VIF menentukan apa yang kamu akses melalui Direct Connect.
Ada tiga tipe utama:
| VIF | Digunakan Untuk | Target Umum | Catatan |
|---|---|---|---|
| Private VIF | Private connectivity ke VPC | Virtual Private Gateway atau Direct Connect Gateway | VPC private CIDR reachability |
| Public VIF | Public AWS services | Public AWS service endpoints | Prefix public, policy ketat, bukan VPC-private path |
| Transit VIF | Multi-VPC via Transit Gateway | Direct Connect Gateway + Transit Gateway | Enterprise hub-scale pattern |
VIF bukan hanya label. VIF membawa:
- VLAN ID;
- BGP session;
- ASN;
- peer IP;
- advertised prefixes;
- target logical AWS resource;
- route policy;
- operational state.
4. Private VIF
Private VIF dipakai untuk private IP reachability ke VPC.
Ada dua common target:
- langsung ke Virtual Private Gateway;
- ke Direct Connect Gateway yang kemudian diasosiasikan dengan VGW.
Private VIF cocok bila:
- arsitektur relatif sederhana;
- VPC count kecil;
- connectivity target tidak membutuhkan TGW-scale segmentation;
- routing domain manageable;
- requirement multi-Region bisa dipenuhi via DX Gateway + VGW association.
Mental model private VIF:
Customer Router <--BGP over Private VIF--> AWS private routing domain --> VPC private CIDR
Private VIF bukan internet access. Ia adalah private route exchange.
5. Public VIF
Public VIF dipakai untuk mengakses public AWS service endpoints melalui Direct Connect, bukan internet provider kamu.
Contoh use case:
- S3 public endpoint access via Direct Connect;
- DynamoDB public endpoint access;
- public AWS APIs;
- public service endpoint dengan private transport preference.
Namun hati-hati:
Public VIF tidak sama dengan private VPC endpoint.
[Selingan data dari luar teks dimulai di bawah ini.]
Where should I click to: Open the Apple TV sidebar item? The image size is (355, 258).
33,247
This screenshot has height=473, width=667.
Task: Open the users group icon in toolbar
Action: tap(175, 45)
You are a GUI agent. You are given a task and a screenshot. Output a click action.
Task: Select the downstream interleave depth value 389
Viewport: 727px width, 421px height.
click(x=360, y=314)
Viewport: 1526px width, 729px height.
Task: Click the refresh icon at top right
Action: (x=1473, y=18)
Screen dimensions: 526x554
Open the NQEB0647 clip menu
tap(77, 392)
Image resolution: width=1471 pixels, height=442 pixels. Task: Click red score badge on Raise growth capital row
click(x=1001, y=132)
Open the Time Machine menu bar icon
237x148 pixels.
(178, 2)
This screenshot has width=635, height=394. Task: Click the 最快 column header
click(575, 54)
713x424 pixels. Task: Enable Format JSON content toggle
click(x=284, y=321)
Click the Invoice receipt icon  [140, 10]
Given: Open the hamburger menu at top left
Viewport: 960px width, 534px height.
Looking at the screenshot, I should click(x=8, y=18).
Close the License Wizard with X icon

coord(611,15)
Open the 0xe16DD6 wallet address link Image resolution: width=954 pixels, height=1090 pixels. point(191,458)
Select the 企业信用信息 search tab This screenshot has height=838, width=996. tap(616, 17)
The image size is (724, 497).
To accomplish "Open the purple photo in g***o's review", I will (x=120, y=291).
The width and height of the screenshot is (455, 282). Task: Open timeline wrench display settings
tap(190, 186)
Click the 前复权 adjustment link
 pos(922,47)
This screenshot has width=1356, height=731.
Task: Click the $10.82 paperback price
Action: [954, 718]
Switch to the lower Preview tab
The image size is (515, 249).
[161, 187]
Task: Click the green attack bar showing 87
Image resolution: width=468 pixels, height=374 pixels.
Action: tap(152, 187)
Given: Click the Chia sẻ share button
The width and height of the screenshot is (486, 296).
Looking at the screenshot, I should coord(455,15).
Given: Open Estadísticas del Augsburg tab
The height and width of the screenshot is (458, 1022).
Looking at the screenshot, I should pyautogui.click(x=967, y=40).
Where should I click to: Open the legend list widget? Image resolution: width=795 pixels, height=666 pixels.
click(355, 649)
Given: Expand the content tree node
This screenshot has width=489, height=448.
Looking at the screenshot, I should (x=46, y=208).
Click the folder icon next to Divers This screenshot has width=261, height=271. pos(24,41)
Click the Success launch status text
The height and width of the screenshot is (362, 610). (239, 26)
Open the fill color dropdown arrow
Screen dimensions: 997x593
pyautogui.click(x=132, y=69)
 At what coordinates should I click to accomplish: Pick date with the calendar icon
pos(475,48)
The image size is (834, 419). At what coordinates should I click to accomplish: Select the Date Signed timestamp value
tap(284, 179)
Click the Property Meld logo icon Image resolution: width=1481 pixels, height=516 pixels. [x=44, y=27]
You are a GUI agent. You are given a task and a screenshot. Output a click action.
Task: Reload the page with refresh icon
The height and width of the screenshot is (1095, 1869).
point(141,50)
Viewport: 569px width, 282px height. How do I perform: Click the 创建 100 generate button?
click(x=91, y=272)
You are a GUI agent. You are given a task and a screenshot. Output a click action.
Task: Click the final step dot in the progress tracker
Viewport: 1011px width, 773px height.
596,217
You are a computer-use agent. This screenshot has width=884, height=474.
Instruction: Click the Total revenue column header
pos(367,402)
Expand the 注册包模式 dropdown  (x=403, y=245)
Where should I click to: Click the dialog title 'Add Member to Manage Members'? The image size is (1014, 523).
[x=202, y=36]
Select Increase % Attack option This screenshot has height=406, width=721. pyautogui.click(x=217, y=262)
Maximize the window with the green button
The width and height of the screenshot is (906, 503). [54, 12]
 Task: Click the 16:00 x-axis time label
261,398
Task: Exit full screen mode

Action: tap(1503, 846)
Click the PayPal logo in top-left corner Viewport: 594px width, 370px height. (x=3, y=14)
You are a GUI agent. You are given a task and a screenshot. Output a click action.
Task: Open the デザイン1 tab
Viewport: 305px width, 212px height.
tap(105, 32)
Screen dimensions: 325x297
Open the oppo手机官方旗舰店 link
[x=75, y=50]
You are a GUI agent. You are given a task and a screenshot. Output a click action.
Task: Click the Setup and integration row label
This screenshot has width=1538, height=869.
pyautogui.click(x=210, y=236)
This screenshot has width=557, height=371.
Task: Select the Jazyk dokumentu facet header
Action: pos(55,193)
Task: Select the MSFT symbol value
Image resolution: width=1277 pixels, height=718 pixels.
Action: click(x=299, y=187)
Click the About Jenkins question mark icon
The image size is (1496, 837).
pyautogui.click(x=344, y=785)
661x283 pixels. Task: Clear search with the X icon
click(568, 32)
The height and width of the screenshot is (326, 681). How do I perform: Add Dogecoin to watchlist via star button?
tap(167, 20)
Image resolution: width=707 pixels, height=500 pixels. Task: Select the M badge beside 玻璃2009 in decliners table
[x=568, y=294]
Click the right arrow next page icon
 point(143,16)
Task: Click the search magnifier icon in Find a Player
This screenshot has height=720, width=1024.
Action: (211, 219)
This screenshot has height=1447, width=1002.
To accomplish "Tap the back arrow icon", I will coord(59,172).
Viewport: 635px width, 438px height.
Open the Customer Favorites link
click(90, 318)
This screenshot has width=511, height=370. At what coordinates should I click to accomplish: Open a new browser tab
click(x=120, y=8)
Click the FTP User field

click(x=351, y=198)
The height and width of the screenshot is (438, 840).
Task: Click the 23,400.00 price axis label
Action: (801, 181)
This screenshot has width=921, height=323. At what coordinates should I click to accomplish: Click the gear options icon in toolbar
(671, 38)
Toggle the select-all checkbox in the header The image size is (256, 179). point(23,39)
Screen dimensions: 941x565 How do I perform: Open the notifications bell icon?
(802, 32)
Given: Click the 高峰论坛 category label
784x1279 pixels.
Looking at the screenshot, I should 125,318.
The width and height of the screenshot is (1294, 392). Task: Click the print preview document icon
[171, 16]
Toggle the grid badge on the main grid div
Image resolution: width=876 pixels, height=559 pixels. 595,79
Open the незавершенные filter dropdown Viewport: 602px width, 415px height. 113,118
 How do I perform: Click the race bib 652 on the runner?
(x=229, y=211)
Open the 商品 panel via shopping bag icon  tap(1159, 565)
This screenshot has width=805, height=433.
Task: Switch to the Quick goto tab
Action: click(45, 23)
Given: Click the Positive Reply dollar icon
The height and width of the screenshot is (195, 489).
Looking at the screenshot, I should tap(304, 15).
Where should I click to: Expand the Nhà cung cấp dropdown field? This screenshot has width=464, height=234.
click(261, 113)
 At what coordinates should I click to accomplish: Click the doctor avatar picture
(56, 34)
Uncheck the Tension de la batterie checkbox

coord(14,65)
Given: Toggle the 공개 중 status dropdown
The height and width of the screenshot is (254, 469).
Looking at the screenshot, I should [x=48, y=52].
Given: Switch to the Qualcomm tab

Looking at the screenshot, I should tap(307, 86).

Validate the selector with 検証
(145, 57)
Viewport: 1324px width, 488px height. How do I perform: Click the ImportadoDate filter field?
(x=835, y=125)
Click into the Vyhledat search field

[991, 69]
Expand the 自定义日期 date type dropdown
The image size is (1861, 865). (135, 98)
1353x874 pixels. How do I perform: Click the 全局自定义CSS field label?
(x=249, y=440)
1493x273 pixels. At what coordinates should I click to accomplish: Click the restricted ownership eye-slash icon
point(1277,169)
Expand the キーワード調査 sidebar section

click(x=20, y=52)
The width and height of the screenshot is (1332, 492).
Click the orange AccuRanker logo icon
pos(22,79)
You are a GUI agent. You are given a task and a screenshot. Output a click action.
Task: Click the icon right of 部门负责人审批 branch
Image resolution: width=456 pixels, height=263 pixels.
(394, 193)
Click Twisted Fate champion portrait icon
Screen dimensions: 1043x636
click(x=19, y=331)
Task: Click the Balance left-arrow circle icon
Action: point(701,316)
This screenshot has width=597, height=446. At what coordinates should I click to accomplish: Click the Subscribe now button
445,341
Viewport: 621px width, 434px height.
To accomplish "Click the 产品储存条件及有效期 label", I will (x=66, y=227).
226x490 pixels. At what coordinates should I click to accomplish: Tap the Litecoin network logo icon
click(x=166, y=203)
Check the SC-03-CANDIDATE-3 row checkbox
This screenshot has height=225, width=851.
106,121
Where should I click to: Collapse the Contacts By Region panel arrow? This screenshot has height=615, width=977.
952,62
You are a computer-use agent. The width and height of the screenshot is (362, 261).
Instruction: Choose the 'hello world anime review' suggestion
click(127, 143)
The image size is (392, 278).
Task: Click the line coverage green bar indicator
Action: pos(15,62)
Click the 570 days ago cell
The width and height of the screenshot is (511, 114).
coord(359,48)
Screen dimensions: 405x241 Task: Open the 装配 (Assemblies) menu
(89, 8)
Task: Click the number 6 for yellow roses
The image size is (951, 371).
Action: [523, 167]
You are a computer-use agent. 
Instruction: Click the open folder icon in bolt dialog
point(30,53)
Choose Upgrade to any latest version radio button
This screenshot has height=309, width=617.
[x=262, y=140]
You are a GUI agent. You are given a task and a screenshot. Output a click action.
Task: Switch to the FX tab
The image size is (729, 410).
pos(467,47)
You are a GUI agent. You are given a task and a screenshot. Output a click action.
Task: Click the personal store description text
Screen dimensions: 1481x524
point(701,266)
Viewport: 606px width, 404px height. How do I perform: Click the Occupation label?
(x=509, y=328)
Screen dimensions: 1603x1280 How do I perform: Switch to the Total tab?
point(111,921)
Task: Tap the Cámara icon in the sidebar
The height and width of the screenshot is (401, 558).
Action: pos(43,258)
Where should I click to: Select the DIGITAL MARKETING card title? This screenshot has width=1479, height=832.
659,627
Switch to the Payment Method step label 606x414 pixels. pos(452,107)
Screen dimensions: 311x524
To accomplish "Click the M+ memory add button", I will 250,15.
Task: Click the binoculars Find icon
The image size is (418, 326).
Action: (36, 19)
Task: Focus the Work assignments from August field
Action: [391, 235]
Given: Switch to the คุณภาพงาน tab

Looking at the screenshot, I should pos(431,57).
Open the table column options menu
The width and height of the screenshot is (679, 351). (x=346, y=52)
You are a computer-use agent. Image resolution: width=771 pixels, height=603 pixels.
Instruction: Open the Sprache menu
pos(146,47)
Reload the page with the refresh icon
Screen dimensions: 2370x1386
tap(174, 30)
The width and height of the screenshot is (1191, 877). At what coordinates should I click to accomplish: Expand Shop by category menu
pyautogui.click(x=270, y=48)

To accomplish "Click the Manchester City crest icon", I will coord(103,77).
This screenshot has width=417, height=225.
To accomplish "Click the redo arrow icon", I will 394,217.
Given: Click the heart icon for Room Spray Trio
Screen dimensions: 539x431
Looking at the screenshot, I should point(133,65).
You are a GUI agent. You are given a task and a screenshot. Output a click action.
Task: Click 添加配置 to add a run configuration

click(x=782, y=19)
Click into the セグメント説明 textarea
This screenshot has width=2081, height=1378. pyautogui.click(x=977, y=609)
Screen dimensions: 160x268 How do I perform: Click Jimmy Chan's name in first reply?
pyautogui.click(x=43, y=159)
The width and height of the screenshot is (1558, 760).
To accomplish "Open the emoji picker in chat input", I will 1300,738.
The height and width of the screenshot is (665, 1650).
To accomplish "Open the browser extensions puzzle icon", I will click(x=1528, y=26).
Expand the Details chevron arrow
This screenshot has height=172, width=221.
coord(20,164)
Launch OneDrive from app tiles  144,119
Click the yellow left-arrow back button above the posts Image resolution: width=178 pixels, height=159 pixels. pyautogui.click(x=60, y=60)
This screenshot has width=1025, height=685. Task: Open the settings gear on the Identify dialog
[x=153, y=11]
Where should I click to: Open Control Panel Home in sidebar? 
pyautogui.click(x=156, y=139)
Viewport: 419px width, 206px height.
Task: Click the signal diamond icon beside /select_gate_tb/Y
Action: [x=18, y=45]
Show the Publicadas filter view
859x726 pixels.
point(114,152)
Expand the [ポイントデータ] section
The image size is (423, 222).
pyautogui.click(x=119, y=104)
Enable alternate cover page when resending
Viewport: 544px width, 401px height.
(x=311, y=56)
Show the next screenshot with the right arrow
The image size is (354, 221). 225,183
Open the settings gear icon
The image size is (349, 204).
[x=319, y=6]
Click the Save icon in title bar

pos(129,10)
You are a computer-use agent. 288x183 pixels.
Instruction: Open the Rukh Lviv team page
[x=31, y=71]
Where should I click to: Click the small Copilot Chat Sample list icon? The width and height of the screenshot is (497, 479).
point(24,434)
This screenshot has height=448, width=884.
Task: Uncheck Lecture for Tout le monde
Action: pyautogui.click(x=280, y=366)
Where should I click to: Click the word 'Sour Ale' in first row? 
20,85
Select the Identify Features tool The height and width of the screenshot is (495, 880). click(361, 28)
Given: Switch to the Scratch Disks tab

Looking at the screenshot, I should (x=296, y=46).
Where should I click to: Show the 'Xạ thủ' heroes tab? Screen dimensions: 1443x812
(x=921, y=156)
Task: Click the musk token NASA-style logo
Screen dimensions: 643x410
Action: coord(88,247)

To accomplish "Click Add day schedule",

Public VIF tetap memakai public IP addressing dan public AWS prefixes. Traffic lewat Direct Connect, tetapi target service tetap public endpoint secara addressing.
Untuk workload modern, sering kali pilihan yang lebih baik adalah:
- Gateway VPC Endpoint untuk S3/DynamoDB dari VPC;
- Interface Endpoint/PrivateLink untuk AWS service tertentu;
- private API pattern;
- CloudFront private origin/security pattern untuk edge use case.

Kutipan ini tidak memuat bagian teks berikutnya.